Work item ->
From the intestinal organoid protocol text below, copy out the part from "Workflow for intestinal" to "3D intestinal organoids.".

Workflow for intestinal organoid generation and monolayer preparation

(A) Schematic representation of tissue processing, crypt isolation, and embedding in BME domes to establish 3D intestinal organoids.

(B) Overview of organoid dissociation and seeding onto wells to generate organoid-derived monolayers (ODMs).

(C) BME domes containing organoids; (D) Bright field image of organoids ready for ODM seeding; (E) Bright field image of organoids not suitable for ODM seeding. They have overgrown and there are too many dead cells in the lumen. Scale bar: 100 μm. Created with Biorender.com.

Cell culture infections and induction of parasite (sexual) differentiation

Timing: 7 days

This step details the infection of hRPE (Figure 2A) and ODMs (Figure 3A) under FELIX treatment combined with conditional MORC depletion to drive T. gondii toward pre-sexual and sexual differentiation.

• 5.
  hRPE infection with T. gondii.

  • a.

Supplied entries ->

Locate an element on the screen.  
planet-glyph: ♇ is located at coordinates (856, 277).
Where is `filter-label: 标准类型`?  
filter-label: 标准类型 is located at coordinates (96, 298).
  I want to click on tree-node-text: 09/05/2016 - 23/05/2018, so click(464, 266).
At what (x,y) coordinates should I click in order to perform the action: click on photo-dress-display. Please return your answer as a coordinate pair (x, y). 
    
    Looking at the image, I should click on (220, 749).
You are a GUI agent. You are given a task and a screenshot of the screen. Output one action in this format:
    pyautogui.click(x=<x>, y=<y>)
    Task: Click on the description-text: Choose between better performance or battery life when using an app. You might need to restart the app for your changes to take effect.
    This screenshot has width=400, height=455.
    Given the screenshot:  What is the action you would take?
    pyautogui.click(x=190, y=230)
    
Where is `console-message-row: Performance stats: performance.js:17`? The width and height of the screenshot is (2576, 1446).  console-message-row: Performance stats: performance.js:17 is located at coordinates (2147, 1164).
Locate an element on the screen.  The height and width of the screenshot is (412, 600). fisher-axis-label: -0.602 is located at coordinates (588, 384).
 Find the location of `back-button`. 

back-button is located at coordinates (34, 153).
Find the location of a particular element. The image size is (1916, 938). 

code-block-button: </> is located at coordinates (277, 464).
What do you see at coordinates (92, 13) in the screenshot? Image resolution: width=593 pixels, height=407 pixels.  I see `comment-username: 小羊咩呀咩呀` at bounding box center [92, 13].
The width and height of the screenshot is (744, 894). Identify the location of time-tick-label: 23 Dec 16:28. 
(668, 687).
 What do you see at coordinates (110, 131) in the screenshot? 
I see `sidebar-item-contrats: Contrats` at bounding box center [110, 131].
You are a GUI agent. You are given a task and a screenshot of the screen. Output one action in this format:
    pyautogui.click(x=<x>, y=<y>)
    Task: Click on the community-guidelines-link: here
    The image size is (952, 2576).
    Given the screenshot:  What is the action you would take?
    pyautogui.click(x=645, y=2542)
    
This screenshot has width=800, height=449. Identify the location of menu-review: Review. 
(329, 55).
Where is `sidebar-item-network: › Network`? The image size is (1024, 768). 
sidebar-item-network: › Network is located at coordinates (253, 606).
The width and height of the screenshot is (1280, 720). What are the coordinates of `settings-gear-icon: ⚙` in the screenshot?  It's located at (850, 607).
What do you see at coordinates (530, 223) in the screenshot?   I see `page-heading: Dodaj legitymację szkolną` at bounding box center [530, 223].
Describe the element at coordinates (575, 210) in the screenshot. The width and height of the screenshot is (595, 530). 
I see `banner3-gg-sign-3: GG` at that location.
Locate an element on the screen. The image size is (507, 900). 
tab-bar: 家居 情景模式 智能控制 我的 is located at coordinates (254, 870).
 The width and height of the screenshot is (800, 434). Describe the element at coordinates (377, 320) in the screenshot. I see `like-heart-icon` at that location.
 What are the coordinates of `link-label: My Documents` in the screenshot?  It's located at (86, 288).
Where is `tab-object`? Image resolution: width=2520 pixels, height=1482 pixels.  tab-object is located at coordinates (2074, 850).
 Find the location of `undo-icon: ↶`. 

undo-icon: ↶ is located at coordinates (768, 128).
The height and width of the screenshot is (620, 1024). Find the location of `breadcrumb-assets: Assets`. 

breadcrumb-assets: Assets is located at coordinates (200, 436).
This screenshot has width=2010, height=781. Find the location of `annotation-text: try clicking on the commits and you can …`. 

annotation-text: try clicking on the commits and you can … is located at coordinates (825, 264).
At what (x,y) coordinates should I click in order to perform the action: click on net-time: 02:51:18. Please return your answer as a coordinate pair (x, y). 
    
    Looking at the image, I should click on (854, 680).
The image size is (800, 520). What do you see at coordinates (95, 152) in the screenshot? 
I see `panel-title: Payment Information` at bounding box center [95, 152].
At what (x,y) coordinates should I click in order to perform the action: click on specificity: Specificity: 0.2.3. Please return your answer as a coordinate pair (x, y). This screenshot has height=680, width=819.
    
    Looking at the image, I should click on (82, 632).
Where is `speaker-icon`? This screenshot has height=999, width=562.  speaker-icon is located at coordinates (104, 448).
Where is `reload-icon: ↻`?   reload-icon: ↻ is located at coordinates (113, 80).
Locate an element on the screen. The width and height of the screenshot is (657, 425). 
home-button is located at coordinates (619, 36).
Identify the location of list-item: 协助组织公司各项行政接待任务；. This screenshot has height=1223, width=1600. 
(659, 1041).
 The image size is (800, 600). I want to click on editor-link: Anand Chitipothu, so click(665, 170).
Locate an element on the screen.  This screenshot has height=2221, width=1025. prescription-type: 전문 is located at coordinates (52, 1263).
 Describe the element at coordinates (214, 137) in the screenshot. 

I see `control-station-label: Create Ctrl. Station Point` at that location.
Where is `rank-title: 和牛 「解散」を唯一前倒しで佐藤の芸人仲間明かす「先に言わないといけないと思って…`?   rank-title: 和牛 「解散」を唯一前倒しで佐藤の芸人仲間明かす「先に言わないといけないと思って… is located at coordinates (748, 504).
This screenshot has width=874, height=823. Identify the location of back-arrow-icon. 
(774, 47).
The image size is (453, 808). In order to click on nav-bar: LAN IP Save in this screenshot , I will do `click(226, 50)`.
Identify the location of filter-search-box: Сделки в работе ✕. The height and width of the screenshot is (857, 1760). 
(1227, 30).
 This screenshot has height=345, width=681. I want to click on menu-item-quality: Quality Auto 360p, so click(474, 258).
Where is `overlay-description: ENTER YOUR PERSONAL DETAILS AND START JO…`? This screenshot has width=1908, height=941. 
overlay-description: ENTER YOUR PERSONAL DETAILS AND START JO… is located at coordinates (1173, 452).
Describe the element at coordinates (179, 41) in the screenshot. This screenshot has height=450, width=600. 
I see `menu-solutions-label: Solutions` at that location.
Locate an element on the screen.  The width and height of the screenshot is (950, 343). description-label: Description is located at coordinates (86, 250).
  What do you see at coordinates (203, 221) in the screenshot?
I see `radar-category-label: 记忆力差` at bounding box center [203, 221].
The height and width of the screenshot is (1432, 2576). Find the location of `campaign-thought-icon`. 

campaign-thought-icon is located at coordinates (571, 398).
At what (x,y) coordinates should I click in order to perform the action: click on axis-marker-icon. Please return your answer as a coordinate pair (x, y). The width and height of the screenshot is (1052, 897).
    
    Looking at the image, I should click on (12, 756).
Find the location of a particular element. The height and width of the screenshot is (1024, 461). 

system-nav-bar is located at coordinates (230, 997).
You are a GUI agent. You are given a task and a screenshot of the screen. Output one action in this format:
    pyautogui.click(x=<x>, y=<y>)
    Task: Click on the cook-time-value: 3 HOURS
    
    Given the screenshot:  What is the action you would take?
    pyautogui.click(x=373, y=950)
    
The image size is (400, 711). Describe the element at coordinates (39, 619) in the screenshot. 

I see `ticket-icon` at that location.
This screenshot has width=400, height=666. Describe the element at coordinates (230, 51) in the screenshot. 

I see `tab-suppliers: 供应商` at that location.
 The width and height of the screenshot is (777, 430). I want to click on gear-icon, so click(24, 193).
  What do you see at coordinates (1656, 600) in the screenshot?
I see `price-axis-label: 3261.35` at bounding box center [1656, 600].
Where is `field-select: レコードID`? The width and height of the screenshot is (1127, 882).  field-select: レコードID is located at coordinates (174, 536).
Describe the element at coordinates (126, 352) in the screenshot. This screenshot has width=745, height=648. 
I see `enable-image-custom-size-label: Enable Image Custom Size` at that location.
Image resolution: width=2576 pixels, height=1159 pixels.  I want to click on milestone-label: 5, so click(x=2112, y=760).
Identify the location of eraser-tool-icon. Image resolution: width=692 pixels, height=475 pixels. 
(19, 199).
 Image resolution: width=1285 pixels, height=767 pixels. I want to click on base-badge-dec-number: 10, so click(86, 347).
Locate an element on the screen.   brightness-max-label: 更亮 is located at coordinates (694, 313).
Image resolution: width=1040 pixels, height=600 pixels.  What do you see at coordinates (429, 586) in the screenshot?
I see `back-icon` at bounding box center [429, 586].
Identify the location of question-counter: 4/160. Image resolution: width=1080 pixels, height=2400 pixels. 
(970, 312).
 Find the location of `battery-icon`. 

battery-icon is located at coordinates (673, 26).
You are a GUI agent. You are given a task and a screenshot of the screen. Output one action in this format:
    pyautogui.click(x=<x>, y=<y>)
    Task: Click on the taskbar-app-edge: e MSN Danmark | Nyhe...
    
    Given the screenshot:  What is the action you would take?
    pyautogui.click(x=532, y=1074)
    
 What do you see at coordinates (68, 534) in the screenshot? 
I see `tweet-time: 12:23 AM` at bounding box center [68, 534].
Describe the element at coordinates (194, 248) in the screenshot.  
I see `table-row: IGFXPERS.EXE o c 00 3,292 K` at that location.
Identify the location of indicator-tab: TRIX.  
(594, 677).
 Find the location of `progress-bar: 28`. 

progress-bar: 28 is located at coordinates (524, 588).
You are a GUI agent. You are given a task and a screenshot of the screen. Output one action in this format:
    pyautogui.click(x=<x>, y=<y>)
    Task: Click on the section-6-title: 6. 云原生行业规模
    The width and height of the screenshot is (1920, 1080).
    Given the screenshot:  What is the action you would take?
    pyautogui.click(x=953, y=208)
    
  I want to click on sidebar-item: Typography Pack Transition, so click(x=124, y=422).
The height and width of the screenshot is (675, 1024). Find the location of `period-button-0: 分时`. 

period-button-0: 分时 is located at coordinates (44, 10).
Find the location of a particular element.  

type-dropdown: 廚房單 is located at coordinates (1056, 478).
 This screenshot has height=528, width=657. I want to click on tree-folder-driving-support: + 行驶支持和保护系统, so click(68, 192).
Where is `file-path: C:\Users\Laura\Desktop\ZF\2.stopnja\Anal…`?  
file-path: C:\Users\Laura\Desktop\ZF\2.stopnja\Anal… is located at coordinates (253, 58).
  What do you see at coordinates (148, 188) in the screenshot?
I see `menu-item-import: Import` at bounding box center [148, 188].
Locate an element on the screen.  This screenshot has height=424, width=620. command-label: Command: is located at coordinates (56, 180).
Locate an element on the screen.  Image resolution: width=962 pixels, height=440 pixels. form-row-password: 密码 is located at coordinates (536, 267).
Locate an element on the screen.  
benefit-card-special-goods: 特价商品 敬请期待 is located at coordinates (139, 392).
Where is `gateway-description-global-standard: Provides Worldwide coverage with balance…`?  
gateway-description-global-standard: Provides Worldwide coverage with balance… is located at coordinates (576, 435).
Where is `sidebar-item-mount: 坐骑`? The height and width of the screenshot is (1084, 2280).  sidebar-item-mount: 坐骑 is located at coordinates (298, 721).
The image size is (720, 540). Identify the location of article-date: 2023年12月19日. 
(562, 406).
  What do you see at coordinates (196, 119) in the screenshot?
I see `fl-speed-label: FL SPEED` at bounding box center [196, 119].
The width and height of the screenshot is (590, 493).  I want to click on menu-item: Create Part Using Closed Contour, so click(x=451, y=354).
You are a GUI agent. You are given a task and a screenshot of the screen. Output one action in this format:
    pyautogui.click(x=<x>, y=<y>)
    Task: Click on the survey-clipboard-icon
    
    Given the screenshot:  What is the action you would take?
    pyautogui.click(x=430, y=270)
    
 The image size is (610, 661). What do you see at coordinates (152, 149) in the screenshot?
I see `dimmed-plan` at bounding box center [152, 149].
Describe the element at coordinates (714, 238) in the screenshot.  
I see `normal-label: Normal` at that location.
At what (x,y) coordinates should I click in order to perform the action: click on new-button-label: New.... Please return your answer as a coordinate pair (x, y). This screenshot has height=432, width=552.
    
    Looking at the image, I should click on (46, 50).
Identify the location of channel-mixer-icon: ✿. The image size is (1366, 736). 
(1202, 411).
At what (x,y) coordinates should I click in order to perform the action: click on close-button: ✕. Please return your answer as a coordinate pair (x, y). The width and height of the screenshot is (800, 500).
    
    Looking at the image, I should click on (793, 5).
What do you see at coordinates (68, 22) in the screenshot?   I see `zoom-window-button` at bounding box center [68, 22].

Answer to this exercise ->
Workflow for intestinal organoid generation and monolayer preparation

(A) Schematic representation of tissue processing, crypt isolation, and embedding in BME domes to establish 3D intestinal organoids.